Cowley has left one comedy, called 'Cutter of Coleman Street,' which met with an unfavourable reception at the time, and is now (not undeservedly) forgotten. It contains, however, one good scene, which is rich both in fancy and humour, that between the puritanical bride, Tabitha, and her ranting royalist husband. It is said that this play was originally composed, and afterwards revived, as a satire upon the Presbyterian party; yet it was resented by the court party as a satire upon itself. A man must, indeed, be sufficiently blind with party-prejudice, to have considered this as a compliment to his own side of the question. "Call you this backing of your friends?" The cavaliers are in this piece represented as reduced to the lowest shifts in point of fortune, and sunk still lower in point of principle.

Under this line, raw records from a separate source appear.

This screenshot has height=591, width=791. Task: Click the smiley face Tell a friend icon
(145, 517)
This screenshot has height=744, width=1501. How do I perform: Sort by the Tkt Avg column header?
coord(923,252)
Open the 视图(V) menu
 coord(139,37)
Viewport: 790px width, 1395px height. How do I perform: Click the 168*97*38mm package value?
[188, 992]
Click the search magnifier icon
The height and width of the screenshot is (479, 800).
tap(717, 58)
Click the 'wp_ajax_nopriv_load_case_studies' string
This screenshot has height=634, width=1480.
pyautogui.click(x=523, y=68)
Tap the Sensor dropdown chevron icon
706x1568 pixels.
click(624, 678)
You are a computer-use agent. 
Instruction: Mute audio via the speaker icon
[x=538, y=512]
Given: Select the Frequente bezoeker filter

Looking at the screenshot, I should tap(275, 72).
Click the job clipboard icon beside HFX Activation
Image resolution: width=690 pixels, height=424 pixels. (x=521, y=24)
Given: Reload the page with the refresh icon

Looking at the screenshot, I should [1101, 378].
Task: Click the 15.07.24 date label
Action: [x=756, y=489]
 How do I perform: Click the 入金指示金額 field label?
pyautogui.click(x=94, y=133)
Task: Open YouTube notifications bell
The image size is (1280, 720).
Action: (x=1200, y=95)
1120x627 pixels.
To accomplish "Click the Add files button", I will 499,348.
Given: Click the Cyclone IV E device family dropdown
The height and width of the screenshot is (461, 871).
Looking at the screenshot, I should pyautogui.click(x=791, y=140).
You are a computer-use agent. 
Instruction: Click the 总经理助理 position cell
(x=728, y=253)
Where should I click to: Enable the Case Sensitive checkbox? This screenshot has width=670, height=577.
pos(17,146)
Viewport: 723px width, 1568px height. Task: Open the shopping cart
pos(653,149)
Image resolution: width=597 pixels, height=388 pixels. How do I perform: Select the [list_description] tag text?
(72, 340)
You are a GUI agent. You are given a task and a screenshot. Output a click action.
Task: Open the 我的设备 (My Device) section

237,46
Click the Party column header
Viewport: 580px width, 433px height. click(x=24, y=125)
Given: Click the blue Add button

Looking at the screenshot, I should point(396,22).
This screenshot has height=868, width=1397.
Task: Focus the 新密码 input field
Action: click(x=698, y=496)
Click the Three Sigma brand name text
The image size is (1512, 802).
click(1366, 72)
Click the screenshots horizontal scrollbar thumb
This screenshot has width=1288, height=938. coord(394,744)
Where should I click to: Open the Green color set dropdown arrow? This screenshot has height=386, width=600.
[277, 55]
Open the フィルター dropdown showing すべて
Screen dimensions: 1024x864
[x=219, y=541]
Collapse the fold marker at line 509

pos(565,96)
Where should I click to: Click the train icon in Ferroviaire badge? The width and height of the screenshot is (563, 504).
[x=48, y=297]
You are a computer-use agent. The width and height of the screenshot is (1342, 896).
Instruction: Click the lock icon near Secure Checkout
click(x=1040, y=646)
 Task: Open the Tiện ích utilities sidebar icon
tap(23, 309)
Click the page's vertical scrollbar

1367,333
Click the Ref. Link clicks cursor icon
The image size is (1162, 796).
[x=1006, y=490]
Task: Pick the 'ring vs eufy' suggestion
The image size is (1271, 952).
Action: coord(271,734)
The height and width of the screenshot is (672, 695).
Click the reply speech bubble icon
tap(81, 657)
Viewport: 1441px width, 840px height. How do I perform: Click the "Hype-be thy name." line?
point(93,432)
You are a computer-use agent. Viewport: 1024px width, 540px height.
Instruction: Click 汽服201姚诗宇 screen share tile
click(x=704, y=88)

The greatest single production of wit of this period, I might say of this country, is Butler's 'Hudibras.' It contains specimens of every variety of drollery and satire, and those specimens crowded together into almost every page. The proof of this is, that nearly one half of his lines are got by heart, and quoted for mottos. In giving instances of different sorts of wit, or trying to recollect good things of this kind, they are the first which stand ready in the memory; and they are those which furnish the best tests and most striking illustrations of what we want. Campbell, in his 'Philosophy of Rhetoric,' when treating of the subject of wit, which he has done very neatly and sensibly, has constant recourse to two authors, Pope and Butler, the one for ornament, the other more for use. Butler is equally in the hands of the learned and the vulgar, for the sense is generally as solid as the images are amusing and grotesque. Whigs and Tories join in his praise. He could not, in spite of himself,

Dr.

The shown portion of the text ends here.